*Dataset:*
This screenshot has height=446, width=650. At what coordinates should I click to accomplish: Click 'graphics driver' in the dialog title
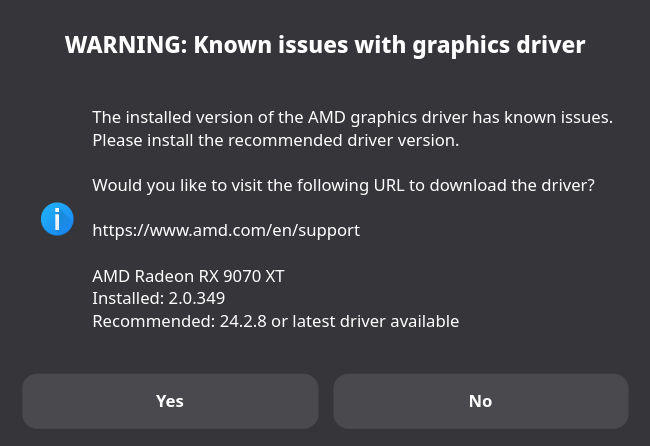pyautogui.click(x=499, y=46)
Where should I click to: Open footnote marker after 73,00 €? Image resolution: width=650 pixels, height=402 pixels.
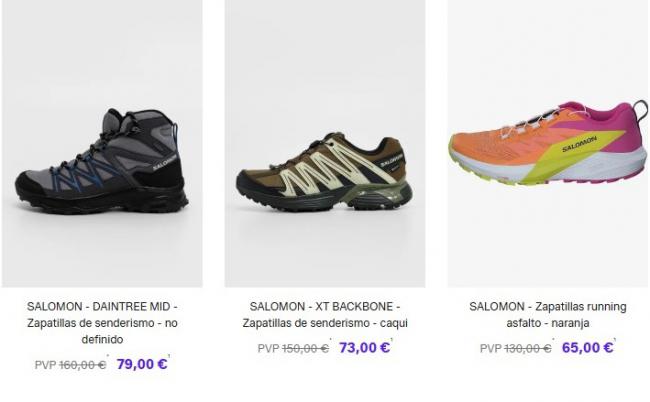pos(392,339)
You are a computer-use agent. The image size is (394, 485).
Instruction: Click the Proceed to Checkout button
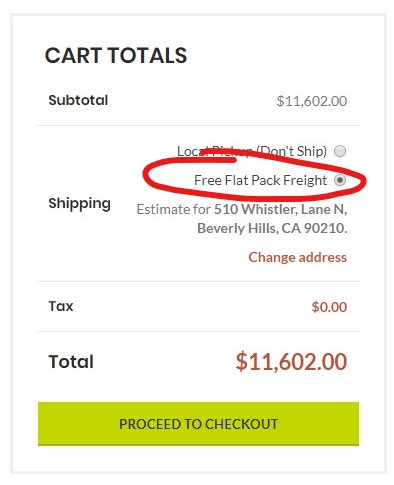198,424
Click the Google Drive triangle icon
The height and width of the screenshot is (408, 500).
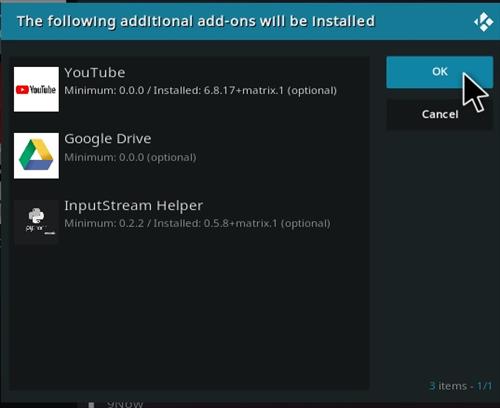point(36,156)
==
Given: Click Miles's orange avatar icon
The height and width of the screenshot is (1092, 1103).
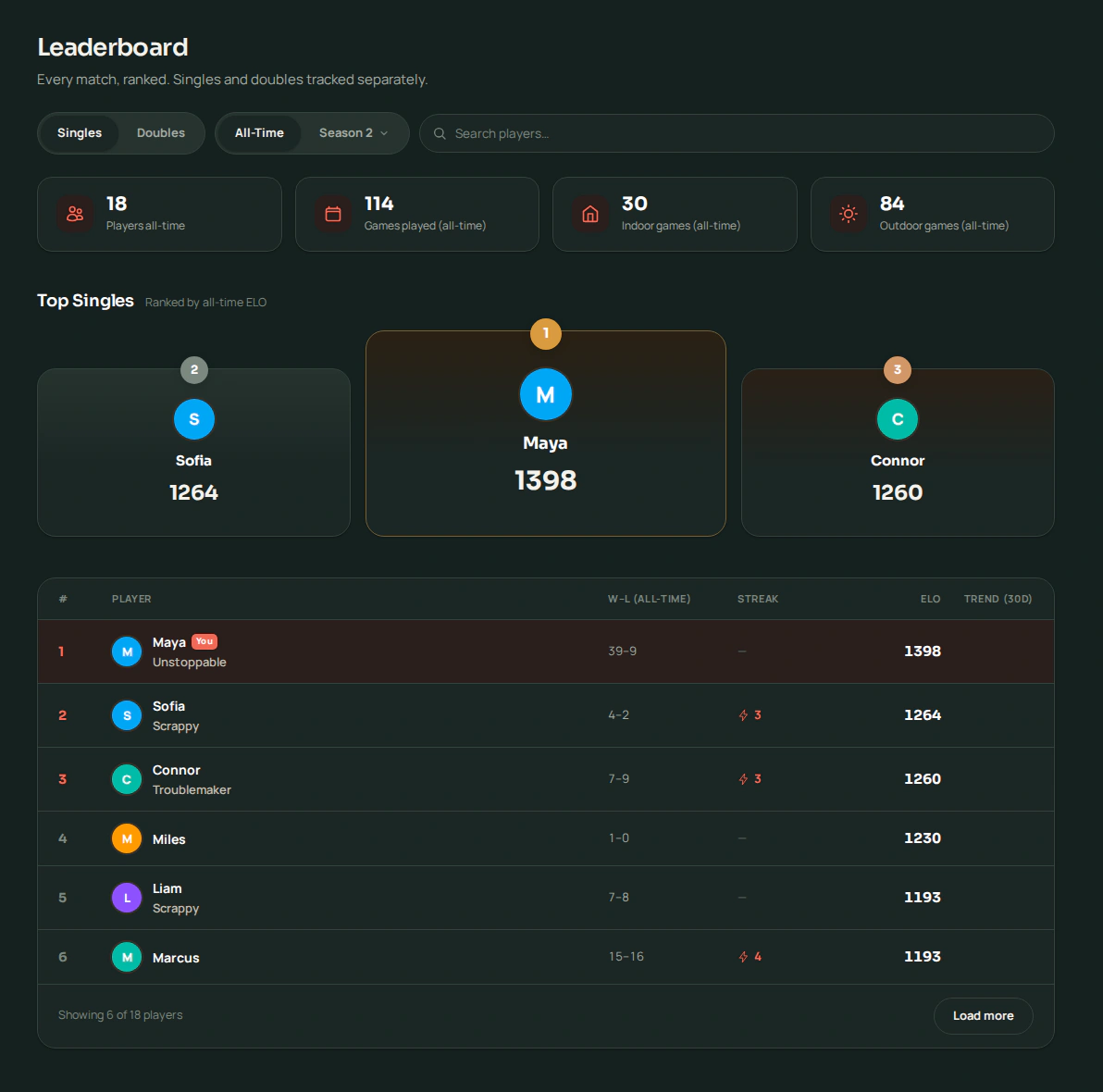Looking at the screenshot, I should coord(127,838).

*What you need to do:* Where a line in the entries holds the word "icon", copy that line.

*Result:*
Click the Google Drive triangle icon
Given: Click Miles's orange avatar icon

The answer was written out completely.